══ Data shown ══
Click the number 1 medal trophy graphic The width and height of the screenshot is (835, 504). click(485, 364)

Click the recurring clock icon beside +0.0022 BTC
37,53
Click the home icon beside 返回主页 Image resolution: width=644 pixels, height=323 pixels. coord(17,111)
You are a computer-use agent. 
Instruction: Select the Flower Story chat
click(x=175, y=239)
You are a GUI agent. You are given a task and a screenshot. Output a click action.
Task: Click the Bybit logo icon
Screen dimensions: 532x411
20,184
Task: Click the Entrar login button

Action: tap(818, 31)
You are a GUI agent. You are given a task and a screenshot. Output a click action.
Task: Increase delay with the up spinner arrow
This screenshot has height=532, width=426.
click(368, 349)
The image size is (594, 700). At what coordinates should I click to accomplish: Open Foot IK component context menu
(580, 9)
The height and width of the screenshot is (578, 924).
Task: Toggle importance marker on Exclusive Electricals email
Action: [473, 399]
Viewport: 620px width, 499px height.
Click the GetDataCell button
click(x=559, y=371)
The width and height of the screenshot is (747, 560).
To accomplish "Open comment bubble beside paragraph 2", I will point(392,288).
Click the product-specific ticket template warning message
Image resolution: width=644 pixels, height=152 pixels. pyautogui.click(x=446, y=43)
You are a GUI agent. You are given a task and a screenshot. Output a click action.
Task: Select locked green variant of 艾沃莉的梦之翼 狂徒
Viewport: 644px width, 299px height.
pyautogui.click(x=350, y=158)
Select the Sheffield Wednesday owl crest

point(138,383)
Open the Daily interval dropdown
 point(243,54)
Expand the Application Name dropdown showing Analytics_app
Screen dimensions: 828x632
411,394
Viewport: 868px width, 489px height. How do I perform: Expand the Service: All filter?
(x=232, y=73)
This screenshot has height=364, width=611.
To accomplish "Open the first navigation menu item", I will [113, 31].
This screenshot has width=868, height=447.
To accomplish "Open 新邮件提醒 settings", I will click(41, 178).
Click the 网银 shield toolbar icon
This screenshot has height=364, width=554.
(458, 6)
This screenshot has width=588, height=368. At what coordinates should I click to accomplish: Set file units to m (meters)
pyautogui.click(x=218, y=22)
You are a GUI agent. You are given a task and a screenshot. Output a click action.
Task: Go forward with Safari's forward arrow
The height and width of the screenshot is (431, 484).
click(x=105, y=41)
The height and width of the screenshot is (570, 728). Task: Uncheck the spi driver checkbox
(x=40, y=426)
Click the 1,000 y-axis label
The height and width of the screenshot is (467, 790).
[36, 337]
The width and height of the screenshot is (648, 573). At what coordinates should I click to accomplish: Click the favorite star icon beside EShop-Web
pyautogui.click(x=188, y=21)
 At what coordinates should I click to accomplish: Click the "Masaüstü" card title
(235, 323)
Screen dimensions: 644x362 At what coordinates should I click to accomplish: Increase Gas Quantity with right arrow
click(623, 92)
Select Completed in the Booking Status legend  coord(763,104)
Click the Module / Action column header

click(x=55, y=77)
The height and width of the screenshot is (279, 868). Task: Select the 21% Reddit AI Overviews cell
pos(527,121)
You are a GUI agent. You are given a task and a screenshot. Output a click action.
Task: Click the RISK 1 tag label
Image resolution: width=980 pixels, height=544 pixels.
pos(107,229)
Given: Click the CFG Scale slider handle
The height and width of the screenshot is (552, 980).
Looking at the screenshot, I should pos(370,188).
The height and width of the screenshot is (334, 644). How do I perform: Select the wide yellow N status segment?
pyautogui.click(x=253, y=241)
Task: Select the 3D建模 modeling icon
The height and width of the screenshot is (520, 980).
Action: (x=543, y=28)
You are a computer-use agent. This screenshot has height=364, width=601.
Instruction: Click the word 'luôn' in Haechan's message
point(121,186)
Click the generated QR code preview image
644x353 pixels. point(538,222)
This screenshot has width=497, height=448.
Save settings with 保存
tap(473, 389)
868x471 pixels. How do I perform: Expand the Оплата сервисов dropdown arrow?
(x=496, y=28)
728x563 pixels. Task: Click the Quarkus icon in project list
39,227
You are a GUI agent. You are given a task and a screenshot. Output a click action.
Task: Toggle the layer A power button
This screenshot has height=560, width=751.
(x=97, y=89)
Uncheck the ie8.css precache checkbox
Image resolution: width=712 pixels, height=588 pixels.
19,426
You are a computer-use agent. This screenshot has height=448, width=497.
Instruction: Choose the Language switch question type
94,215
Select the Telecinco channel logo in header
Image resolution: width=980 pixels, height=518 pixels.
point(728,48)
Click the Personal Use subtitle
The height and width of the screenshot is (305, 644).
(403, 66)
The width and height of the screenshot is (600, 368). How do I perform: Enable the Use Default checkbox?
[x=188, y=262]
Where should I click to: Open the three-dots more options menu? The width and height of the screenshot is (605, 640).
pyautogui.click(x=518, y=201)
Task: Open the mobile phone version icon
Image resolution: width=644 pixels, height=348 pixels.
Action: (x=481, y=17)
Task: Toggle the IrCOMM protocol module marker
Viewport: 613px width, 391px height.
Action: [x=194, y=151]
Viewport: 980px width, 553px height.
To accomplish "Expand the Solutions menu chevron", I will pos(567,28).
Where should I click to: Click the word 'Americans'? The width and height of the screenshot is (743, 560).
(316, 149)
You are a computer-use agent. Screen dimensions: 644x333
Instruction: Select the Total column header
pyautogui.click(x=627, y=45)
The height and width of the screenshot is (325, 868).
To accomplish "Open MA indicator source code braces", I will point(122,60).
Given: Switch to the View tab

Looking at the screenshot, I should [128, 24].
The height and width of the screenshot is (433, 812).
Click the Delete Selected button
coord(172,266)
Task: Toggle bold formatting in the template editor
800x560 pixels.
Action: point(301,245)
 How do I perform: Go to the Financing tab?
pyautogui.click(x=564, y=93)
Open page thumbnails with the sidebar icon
═══
What you should do:
Each line shown above needs to be transcribed exactly.

Exercise output:
Click the number 1 medal trophy graphic The width and height of the screenshot is (835, 504). click(485, 364)

Click the recurring clock icon beside +0.0022 BTC
37,53
Click the home icon beside 返回主页 Image resolution: width=644 pixels, height=323 pixels. coord(17,111)
You are a computer-use agent. 
Instruction: Select the Flower Story chat
click(x=175, y=239)
You are a GUI agent. You are given a task and a screenshot. Output a click action.
Task: Click the Bybit logo icon
Screen dimensions: 532x411
20,184
Task: Click the Entrar login button

Action: tap(818, 31)
You are a GUI agent. You are given a task and a screenshot. Output a click action.
Task: Increase delay with the up spinner arrow
This screenshot has height=532, width=426.
click(368, 349)
The image size is (594, 700). At what coordinates should I click to accomplish: Open Foot IK component context menu
(580, 9)
The height and width of the screenshot is (578, 924).
Task: Toggle importance marker on Exclusive Electricals email
Action: [473, 399]
Viewport: 620px width, 499px height.
Click the GetDataCell button
click(x=559, y=371)
The width and height of the screenshot is (747, 560).
To accomplish "Open comment bubble beside paragraph 2", I will point(392,288).
Click the product-specific ticket template warning message
Image resolution: width=644 pixels, height=152 pixels. pyautogui.click(x=446, y=43)
You are a GUI agent. You are given a task and a screenshot. Output a click action.
Task: Select locked green variant of 艾沃莉的梦之翼 狂徒
Viewport: 644px width, 299px height.
pyautogui.click(x=350, y=158)
Select the Sheffield Wednesday owl crest

point(138,383)
Open the Daily interval dropdown
 point(243,54)
Expand the Application Name dropdown showing Analytics_app
Screen dimensions: 828x632
411,394
Viewport: 868px width, 489px height. How do I perform: Expand the Service: All filter?
(x=232, y=73)
This screenshot has height=364, width=611.
To accomplish "Open the first navigation menu item", I will [113, 31].
This screenshot has width=868, height=447.
To accomplish "Open 新邮件提醒 settings", I will click(41, 178).
Click the 网银 shield toolbar icon
This screenshot has height=364, width=554.
(458, 6)
This screenshot has width=588, height=368. At what coordinates should I click to accomplish: Set file units to m (meters)
pyautogui.click(x=218, y=22)
You are a GUI agent. You are given a task and a screenshot. Output a click action.
Task: Go forward with Safari's forward arrow
The height and width of the screenshot is (431, 484).
click(x=105, y=41)
The height and width of the screenshot is (570, 728). Task: Uncheck the spi driver checkbox
(x=40, y=426)
Click the 1,000 y-axis label
The height and width of the screenshot is (467, 790).
[36, 337]
The width and height of the screenshot is (648, 573). At what coordinates should I click to accomplish: Click the favorite star icon beside EShop-Web
pyautogui.click(x=188, y=21)
 At what coordinates should I click to accomplish: Click the "Masaüstü" card title
(235, 323)
Screen dimensions: 644x362 At what coordinates should I click to accomplish: Increase Gas Quantity with right arrow
click(623, 92)
Select Completed in the Booking Status legend  coord(763,104)
Click the Module / Action column header

click(x=55, y=77)
The height and width of the screenshot is (279, 868). Task: Select the 21% Reddit AI Overviews cell
pos(527,121)
You are a GUI agent. You are given a task and a screenshot. Output a click action.
Task: Click the RISK 1 tag label
Image resolution: width=980 pixels, height=544 pixels.
pos(107,229)
Given: Click the CFG Scale slider handle
The height and width of the screenshot is (552, 980).
Looking at the screenshot, I should pos(370,188).
The height and width of the screenshot is (334, 644). How do I perform: Select the wide yellow N status segment?
pyautogui.click(x=253, y=241)
Task: Select the 3D建模 modeling icon
The height and width of the screenshot is (520, 980).
Action: (x=543, y=28)
You are a computer-use agent. This screenshot has height=364, width=601.
Instruction: Click the word 'luôn' in Haechan's message
point(121,186)
Click the generated QR code preview image
644x353 pixels. point(538,222)
This screenshot has width=497, height=448.
Save settings with 保存
tap(473, 389)
868x471 pixels. How do I perform: Expand the Оплата сервисов dropdown arrow?
(x=496, y=28)
728x563 pixels. Task: Click the Quarkus icon in project list
39,227
You are a GUI agent. You are given a task and a screenshot. Output a click action.
Task: Toggle the layer A power button
This screenshot has height=560, width=751.
(x=97, y=89)
Uncheck the ie8.css precache checkbox
Image resolution: width=712 pixels, height=588 pixels.
19,426
You are a computer-use agent. This screenshot has height=448, width=497.
Instruction: Choose the Language switch question type
94,215
Select the Telecinco channel logo in header
Image resolution: width=980 pixels, height=518 pixels.
point(728,48)
Click the Personal Use subtitle
The height and width of the screenshot is (305, 644).
(403, 66)
The width and height of the screenshot is (600, 368). How do I perform: Enable the Use Default checkbox?
[x=188, y=262]
Where should I click to: Open the three-dots more options menu? The width and height of the screenshot is (605, 640).
pyautogui.click(x=518, y=201)
Task: Open the mobile phone version icon
Image resolution: width=644 pixels, height=348 pixels.
Action: (x=481, y=17)
Task: Toggle the IrCOMM protocol module marker
Viewport: 613px width, 391px height.
Action: [x=194, y=151]
Viewport: 980px width, 553px height.
To accomplish "Expand the Solutions menu chevron", I will pos(567,28).
Where should I click to: Click the word 'Americans'? The width and height of the screenshot is (743, 560).
(316, 149)
You are a computer-use agent. Screen dimensions: 644x333
Instruction: Select the Total column header
pyautogui.click(x=627, y=45)
The height and width of the screenshot is (325, 868).
To accomplish "Open MA indicator source code braces", I will point(122,60).
Given: Switch to the View tab

Looking at the screenshot, I should [128, 24].
The height and width of the screenshot is (433, 812).
Click the Delete Selected button
coord(172,266)
Task: Toggle bold formatting in the template editor
800x560 pixels.
Action: point(301,245)
 How do I perform: Go to the Financing tab?
pyautogui.click(x=564, y=93)
Open page thumbnails with the sidebar icon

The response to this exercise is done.